J’ai participé avec enthousiasme à l’opération de miroring de wikileaks lorsque leur site a été bloqué suite à la publication des câbles diplomatiques des États Unis. Je ne le ferai plus aujourd’hui.
Je ne crois pas être devenu moins militant ou moins convaincu de la nécessité d’une certaine transparence, telle que wikileaks l’envisageait (et telle qu’elle ne se l’est d’ailleurs jamais appliquée) : transparence pour les puissants, protection de la vie privée pour les faibles
. Je crois par contre que wikileaks a changée, et que ses pires travers, longtemps enfouis et maîtrisés, sont devenus les traits dominants de l’organisation.
Le but de wikileaks n’est plus la publication d’information pour favoriser la transparence et permette au citoyens d’être mieux informés, mais la publication d’informations pour justifier sa propre existence.
Après les attentats du 13 novembre en France, le compte Twitter de l’organisation a publié une série de tweets nauséabonds. Ainsi ce tweet, le jour même des attentats, qui comparait le nombre de morts en France et en Irak et en Syrie. C’est toujours d’une imbécilité crasse de jauger l’horreur en nombre de morts. Les victimes françaises du 13 novembre ne valaient pas plus ni moins que les victimes irakiennes ou syriennes de daech. Ce n’est pas ce que wikileaks semblait constater.
Over 120 killed in Paris attacks tonigh by Islamic terrorism. Over 250,000 Syrians, Iraqis & Libyans killed. Not funny then. Not funny now.
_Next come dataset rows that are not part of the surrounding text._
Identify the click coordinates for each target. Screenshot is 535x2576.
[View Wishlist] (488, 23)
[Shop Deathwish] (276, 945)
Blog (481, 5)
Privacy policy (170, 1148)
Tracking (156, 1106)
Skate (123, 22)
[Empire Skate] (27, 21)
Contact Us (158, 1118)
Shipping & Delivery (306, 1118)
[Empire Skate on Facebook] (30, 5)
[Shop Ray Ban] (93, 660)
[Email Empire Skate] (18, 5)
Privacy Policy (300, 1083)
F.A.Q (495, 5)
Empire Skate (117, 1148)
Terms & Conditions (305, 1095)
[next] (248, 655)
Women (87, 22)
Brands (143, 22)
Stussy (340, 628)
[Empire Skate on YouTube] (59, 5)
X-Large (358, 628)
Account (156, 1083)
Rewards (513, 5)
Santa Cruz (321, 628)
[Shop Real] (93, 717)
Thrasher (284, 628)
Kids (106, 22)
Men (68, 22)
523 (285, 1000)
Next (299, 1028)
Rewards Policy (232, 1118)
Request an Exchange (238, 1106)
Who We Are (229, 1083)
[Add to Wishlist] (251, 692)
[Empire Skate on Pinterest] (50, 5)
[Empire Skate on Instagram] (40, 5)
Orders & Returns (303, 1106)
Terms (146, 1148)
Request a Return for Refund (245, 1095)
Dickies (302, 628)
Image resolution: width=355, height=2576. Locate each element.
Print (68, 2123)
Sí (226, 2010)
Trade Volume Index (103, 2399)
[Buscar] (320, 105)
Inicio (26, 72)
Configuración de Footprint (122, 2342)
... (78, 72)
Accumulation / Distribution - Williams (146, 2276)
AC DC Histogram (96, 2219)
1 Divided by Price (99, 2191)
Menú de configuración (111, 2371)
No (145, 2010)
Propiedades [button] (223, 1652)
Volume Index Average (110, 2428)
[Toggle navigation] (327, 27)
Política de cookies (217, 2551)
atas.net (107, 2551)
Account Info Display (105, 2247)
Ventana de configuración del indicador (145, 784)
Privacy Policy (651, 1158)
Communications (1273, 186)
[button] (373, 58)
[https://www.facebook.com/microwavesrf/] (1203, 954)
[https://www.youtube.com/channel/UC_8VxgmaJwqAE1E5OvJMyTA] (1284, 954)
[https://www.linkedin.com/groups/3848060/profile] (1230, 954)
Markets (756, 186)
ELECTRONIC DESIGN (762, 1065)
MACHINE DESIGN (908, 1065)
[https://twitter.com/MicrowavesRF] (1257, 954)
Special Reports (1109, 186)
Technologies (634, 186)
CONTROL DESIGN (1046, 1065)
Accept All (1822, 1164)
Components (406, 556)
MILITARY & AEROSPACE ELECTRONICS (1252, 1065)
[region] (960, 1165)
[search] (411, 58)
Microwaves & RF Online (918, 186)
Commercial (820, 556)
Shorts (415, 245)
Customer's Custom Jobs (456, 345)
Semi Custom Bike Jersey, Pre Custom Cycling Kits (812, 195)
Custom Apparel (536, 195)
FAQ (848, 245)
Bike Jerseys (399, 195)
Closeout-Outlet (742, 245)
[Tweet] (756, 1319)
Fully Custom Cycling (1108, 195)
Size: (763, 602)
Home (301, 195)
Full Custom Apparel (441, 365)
— WikiLeaks (@wikileaks) November 14, 2015
L’erreur est humaine, surtout lorsqu’il est question de réactions à chaud. Cependant les derniers documents publiés par wikileaks démontrent à quel point l’organisation s’est perdue en chemin. Juste après le coup d’état manqué contre le président turque Reycep Tayyep Erdogan, wikileaks a diffusé plusieurs milliers de mails en les présentant comme une preuve des machinations de celui-ci. En fait de preuve, wikileaks a balancé dans l’espace des mails de citoyens turques sans rapport avec le coup d’État, violant ainsi les correspondances privées de milliers de personnes et bafouant au passage la règle que l’organisation s’était fixée : transparence pour les puissants, protection de la vie privée pour les faibles.
RELEASE: 294,548 emails from Turkey's ruling political party, Erdo?an's AKP #AKPemails https://t.co/1Yof7YZpH7 pic.twitter.com/GGzGS8oUrY
— WikiLeaks (@wikileaks) July 19, 2016
You know the safety, privacy and misrepresentation of millions of people in other countries MATTERS too? Maybe not to Wikileaks, but to us?
— Zeynep Tufekci (@zeynep) August 1, 2016
Leur dernière publication, les mails du parti démocrate révélant un biais clairement anti Sanders (le concurrent malheureux de Clinton aux primaires démocrates), est également peu lisible avec le prisme du mandat de l’organisation. En diffusant ces emails wikileaks a clairement favorisé un camp contre l’autre. La encore wikileaks a trahi son mantra : transparence pour les puissants, mais pas tous, en tout cas pas les républicains.
It should come as no surprise that Assange would make aggressive use of leaked documents to try to undermine Clinton https://t.co/Id0SKaLVi6
— The Intercept (@theintercept) August 6, 2016
Je reste convaincu que la transparence pour les états est nécessaire, de même que la protection de la vie privée pour les citoyens. Wikileaks a prouvé au cours des 10 derniers mois qu’elle n’est plus en mesure d’assurer ni l’une ni l’autre.